“Zou Wilmots de kwaliteiten van Kevin De Bruyne niet hebben gezien?”

Het duurde een maand of twee, maar Marc Wilmots heeft nog eens gesproken. Met Luk Alloo dan nog. Deze week was op VTM te zien en te horen hoe de voormalige bondscoach onder andere terugblikte op zijn duivelse periode. Ook Jacques Sys, hoofdredacteur van Sport/Voetbalmagazine, keek naar het portret van das kampfschwein en schreef nadien deze column voor ons.

Tussen Wilmots en Guardiola

Voor het eerst na zijn ontslag heeft Marc Wilmots dus gesproken. Het EK is, zo zei hij, voor hem geen fiasco geweest. Hij is trots op het parcours dat er werd afgelegd. Zijn tactiek, zo vertelde hij ook, bedacht hij op zijn hotelbed. Hij keek naar de beelden op tv, analyseerde de tegenstander en wist hoe hij het zou aanpakken. Er was uiteraard geen spatje zelfkritiek. En toen hij ontslagen werd, trok hij een fles champagne open. Zijn carrière, zo debiteerde Wilmots, zal hij in het buitenland verderzetten.

Het is me wat met de zelfgenoegzaamheid van trainers. Toen José Mourinho als de nieuwe coach van Manchester United werd voorgesteld, nam hij op zijn eerste persconferentie een keer of tachtig het woordje ik in de mond. Maar er zijn uitzonderingen. Trainers die hard werken, spelers en ploegen beter maken en niet met zichzelf koketteren. Zoals Pep Guardiola, nu bij Manchester City. Dat Kevin De Bruyne in een andere rol, centraal op het middenveld, nu zo excelleert, is ook aan Guardiola te danken. Spelers die snel denken, zegt Guardiola, horen niet vanaf de zijkanten te opereren.

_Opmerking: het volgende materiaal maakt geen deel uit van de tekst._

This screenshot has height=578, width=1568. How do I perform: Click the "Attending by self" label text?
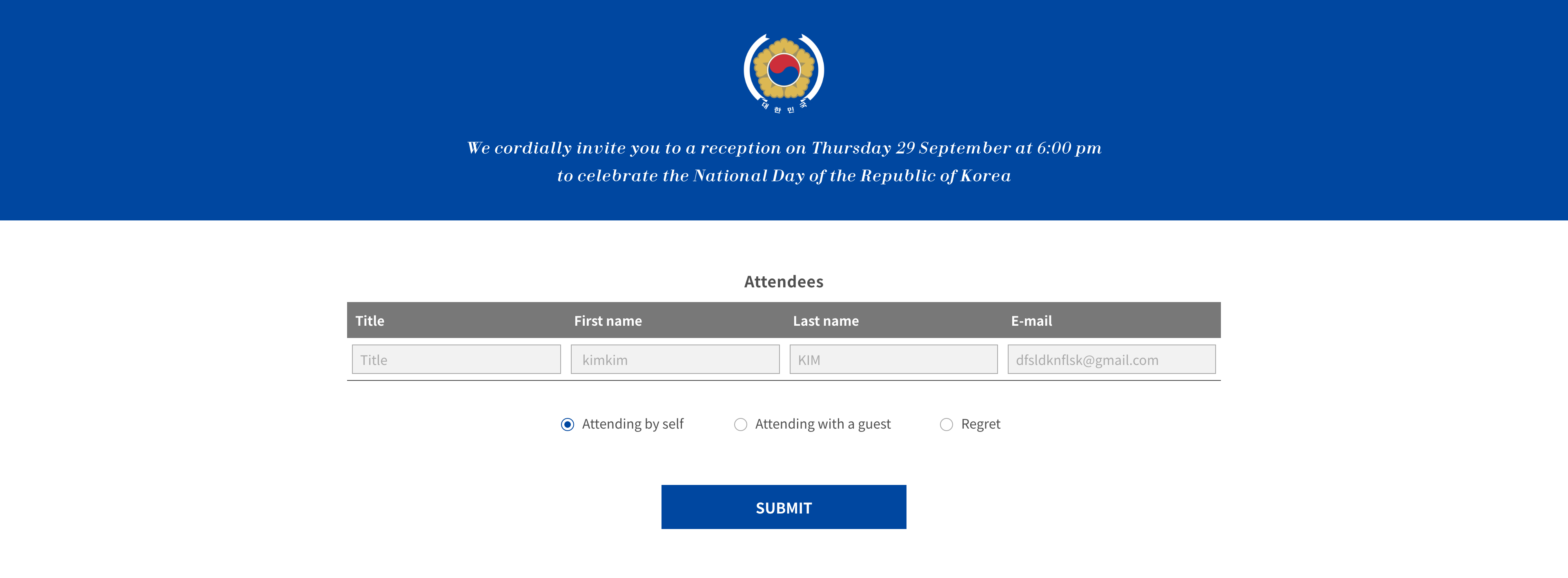(x=633, y=424)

Voetballers die met Guardiola werken, voelen zich net studenten die luisteren naar hun professor. Toen de Catalaan medio 2013 bij Bayern München neerstreek, dat net de treble had gewonnen, leek het erop dat hij zijn spelers het abc van het voetbal wilde leren. Hij corrigeerde voortdurend en sprak zijn team belerend toe. Met zijn weke stem legde hij haarfijn uit wat hij verwachtte. En hij experimenteerde in zijn zoektocht naar de juiste puzzel. Dat deed Guardiola vroeger al bij Barcelona en dat doet hij ook bij Manchester City. In zijn ideaalbeeld over voetbal wil hij de bal 90 minuten lang. Geen toeval is het dat Manchester City in de Premier League de ploeg is die het vaakst balbezit heeft en de meeste passes tot stand brengt.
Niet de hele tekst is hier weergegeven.